I watched him carefully—not for approval-seeking, not for bravado. His face was open, his voice offered. No agenda. Just presence.
When he sat back, Noah turned—just slightly—to acknowledge the effort. A small glance. A silent, paternal gesture that said: I saw that.
Charles didn’t ask for more. He folded his arms across his chest, his eyes fixed forward. Ready to keep listening.
A few more comments came and went—stories of broken car batteries jump-started in pouring rain, of casseroles left too long in the oven but delivered anyway, blackened edges and all. The kinds of offerings that didn’t make it into handbooks or manuals but built a Church all the same. Quiet bricks of community, laid with burnt crusts and well-meaning hands.
The meeting closed with a hymn—number 220, “Lord, I Would Follow Thee.”
I opened my book, but the first note caught somewhere just behind my ribs. I couldn’t quite sing. The lump in my throat sat firm, wedged between gratitude and something else I didn’t have a name for. Every time I tried to join in, it stalled—so I listened instead.
To Evelyn’s voice beside me—strong, sure, carrying the melody with the kind of steadiness that only years of belief and life and loss could shape. To Chloe’s alto, threading gently in from the back row. To the men across the aisle—some tuneful, others approximate, all trying. And to Charles, humming softly under his breath.

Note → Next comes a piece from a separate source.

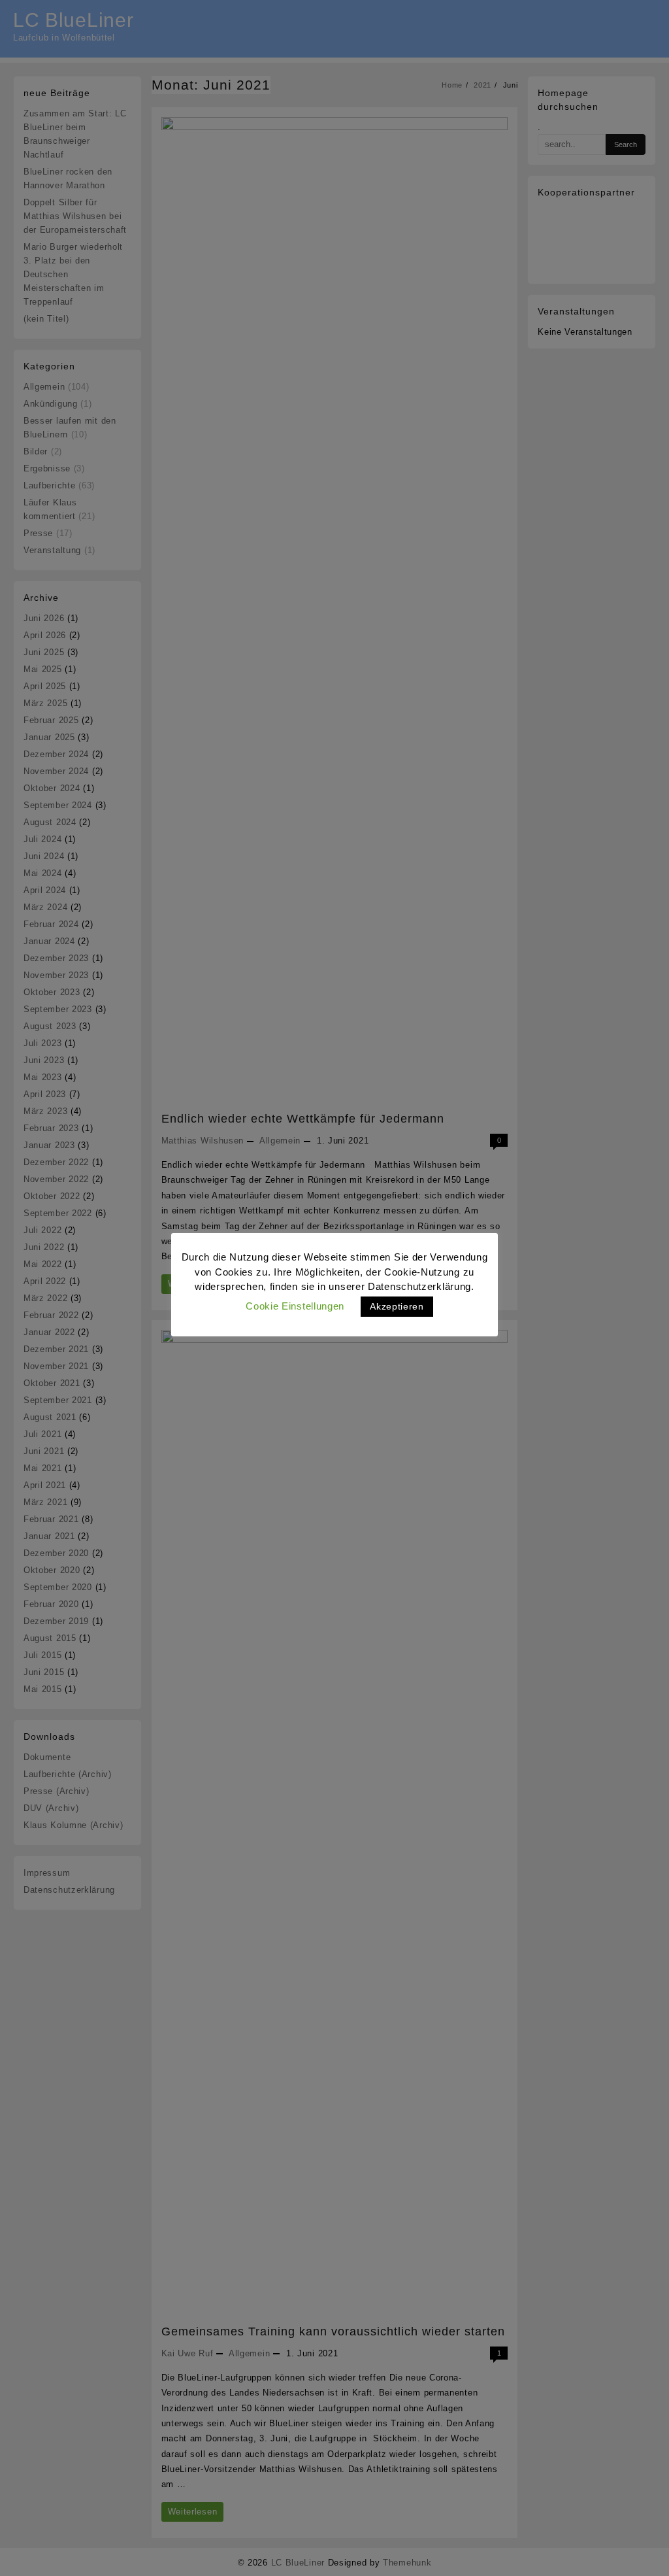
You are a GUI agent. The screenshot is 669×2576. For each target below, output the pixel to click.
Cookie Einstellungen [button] (295, 1306)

Not for show. Not loud enough to draw attention. But present. Intentionally so.
After the closing prayer, the room began to stir—the gentle cacophony of scraped chairs and low conversations, of hymnbooks zipped into covers and toddlers pulled from laps. The return to motion. The familiar re-entry into the rhythm of Sunday routine.
But I remained seated for a moment longer. And Evelyn, without needing a cue, did the same.
“That was a good meeting,” I murmured, my voice barely above the shuffle around us.
“It was,” she said simply. Then, after a pause: “And your boy...”
“I know.”
“You and Noah’ve raised them to notice. That matters.”
I didn’t answer. I just nodded, throat still thick, eyes flicking again to the doorway. Still no sign of Shayna.
But maybe—just maybe—she’d felt something from wherever she was. Not the pressure of expectation, but the soft tug of connection. A whisper. A thread stretched thin across distance but still intact.
Evelyn touched my elbow lightly as she rose. “I’ll see you later this week,” she said.
I nodded again.
She disappeared into the shifting crowd, children moving instinctively to orbit her—like a flock reforming mid-air, drawn not by command but by gravity.
I gathered my bag and stood. The familiar weight of it settled into the crook of my elbow, grounding me in something tactile. A few seconds later, Noah emerged through the dispersing group and stepped to my side.
“All right?” he asked, his tone low, his eyes searching.
“I think so.”
He studied me a moment longer than usual. Quiet, measured. As though checking for something unspoken—an undertone beneath the words. He had always known how to read between my sentences.
Then: “We’re being called in soon, aren’t we?”
“Yes,” I said, releasing a slow breath. “And I think I’m ready to hear it.”
He nodded once, and with that silent understanding that had defined so much of our life together, we turned as one towards the Bishop’s office.
Our steps were steady. The hallway stretched ahead like any other, and yet the air carried something different now—something expectant. Not ominous, but alert. Like standing at the edge of a curtain just about to lift.
Behind us, the lesson lingered like an echo in wood and metal chairs and heart:
You never really know when your quiet thing is someone else’s rescue.